# Task item
Work out how many lines in the material beneath contain "from". Give only that number.
⁂
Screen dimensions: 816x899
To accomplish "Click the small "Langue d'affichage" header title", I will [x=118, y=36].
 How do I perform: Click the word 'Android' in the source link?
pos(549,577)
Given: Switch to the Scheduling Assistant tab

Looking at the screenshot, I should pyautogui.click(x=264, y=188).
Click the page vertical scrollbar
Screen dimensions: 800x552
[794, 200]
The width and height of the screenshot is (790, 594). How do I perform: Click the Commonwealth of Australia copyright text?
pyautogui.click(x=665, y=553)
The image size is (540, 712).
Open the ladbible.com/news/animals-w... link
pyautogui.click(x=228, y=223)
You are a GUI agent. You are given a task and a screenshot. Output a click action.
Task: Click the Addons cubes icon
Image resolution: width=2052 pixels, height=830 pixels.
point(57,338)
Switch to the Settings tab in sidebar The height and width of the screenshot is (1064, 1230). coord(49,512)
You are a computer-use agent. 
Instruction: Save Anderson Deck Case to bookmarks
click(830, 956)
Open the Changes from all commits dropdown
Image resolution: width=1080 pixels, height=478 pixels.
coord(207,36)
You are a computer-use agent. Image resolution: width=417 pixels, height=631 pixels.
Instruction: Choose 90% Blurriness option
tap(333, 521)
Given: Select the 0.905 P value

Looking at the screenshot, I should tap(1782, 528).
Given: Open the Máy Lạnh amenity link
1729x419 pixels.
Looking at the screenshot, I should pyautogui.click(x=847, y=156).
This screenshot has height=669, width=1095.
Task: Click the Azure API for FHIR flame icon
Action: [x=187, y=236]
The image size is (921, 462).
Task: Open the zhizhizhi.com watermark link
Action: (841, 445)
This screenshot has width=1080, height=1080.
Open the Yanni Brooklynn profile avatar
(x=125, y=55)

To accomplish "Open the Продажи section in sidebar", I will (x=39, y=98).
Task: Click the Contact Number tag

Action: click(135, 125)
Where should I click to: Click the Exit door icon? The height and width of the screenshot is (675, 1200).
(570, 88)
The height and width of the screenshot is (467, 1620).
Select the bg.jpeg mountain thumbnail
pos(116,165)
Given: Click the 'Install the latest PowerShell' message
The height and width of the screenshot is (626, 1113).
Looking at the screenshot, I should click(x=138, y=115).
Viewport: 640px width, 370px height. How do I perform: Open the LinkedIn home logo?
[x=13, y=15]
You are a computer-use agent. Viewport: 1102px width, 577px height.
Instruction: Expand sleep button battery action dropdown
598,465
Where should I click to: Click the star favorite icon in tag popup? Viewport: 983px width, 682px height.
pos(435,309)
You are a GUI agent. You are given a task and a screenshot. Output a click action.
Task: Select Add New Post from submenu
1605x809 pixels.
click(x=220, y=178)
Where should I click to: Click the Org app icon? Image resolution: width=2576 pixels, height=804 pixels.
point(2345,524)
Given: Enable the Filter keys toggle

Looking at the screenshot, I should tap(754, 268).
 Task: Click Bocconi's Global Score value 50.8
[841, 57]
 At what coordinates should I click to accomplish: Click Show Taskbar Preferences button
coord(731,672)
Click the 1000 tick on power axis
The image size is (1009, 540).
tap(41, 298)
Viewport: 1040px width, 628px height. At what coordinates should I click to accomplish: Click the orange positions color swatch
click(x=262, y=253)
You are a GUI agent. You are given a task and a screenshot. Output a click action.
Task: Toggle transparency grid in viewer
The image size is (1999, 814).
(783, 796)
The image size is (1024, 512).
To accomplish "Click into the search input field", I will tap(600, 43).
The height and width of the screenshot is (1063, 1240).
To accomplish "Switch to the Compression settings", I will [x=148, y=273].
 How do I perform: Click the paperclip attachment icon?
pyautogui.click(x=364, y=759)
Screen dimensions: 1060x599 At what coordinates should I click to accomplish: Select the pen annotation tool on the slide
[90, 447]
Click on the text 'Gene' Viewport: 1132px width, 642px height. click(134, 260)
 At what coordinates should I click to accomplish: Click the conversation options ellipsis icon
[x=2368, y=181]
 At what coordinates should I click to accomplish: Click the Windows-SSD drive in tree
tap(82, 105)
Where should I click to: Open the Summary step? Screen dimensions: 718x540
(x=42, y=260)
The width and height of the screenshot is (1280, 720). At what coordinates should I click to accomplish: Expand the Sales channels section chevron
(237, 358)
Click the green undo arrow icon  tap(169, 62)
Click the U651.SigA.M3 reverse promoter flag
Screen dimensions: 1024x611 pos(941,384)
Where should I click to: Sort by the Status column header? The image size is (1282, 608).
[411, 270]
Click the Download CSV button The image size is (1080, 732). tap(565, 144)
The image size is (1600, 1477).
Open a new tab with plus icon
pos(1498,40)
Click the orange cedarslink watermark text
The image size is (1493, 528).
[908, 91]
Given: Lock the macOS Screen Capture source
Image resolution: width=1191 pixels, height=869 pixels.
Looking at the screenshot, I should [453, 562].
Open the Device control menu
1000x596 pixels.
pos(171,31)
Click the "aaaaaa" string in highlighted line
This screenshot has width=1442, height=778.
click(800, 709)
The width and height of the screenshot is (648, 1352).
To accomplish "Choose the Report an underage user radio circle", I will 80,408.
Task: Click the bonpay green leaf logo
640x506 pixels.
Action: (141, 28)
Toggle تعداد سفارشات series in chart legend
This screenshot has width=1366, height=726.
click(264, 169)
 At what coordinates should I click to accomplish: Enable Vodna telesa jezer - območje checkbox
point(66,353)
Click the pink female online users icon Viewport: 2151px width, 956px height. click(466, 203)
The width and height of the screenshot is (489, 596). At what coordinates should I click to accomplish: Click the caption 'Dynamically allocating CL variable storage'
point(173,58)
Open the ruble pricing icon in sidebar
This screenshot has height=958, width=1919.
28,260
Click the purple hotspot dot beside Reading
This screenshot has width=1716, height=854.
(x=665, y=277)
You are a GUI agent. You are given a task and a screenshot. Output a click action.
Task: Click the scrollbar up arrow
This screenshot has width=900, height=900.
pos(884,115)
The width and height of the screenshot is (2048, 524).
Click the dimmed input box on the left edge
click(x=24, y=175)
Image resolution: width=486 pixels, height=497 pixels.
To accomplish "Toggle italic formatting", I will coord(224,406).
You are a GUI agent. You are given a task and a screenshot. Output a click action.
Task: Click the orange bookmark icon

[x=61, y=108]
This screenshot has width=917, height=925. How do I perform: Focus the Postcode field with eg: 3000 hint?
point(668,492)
⁂
# Exercise output
2